Compute how many lines in the data below contain "button"; answer only with that number.

***** Extracted information *****

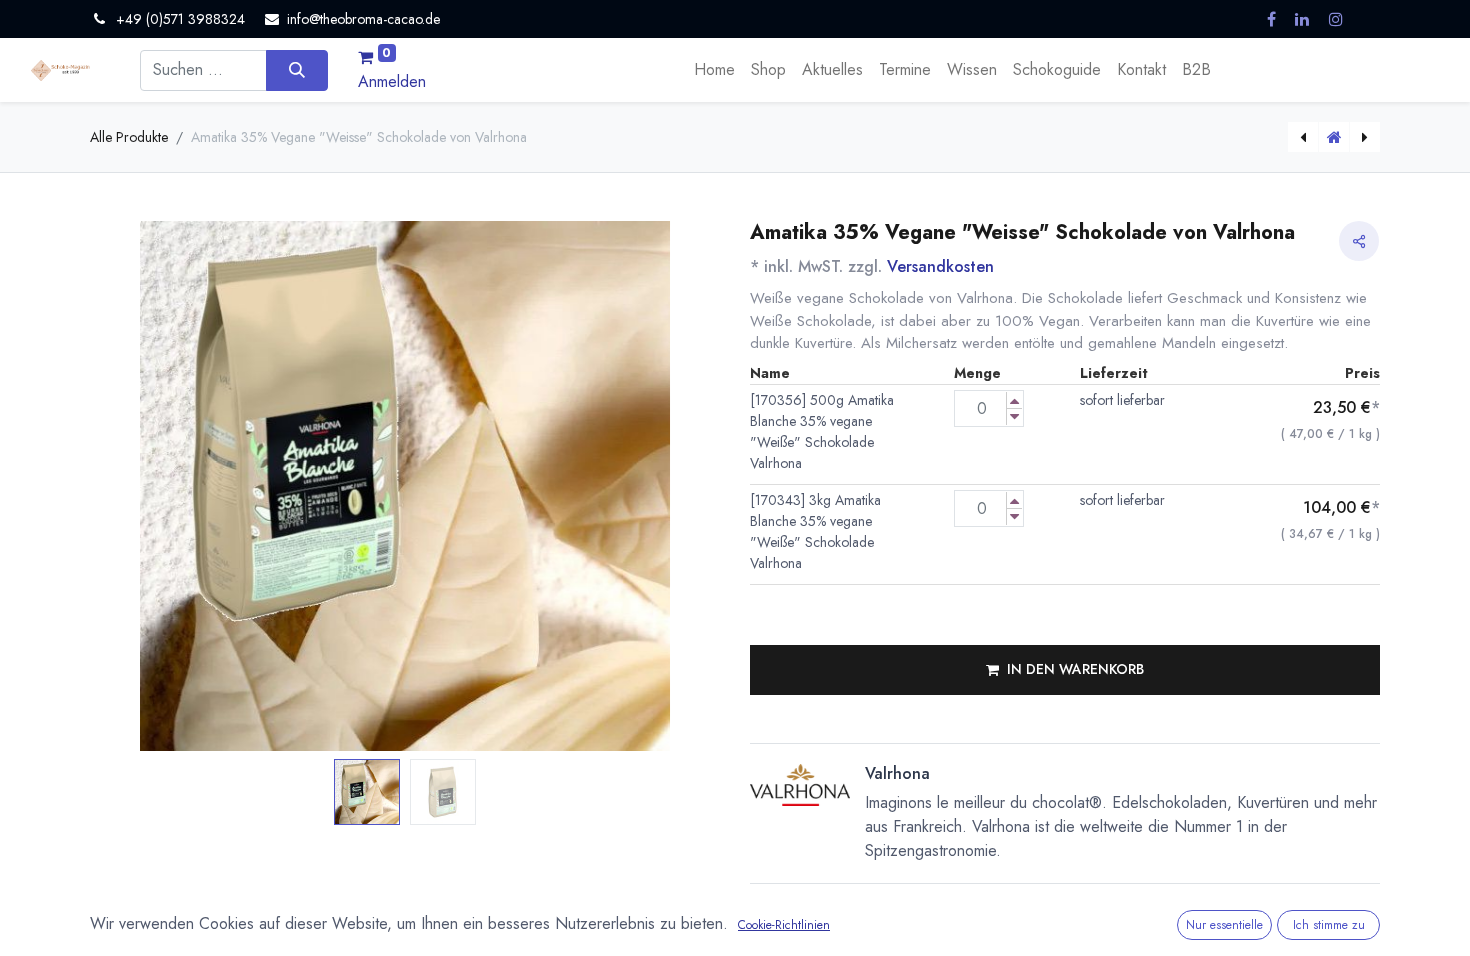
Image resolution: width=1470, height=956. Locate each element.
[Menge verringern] (1014, 416)
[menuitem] (714, 70)
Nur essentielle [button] (1224, 925)
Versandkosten (940, 266)
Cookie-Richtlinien (784, 925)
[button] (137, 486)
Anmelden (392, 81)
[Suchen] (296, 70)
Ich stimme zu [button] (1329, 925)
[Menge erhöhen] (1014, 400)
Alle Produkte (129, 137)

*****

**Answer to the problem**:
3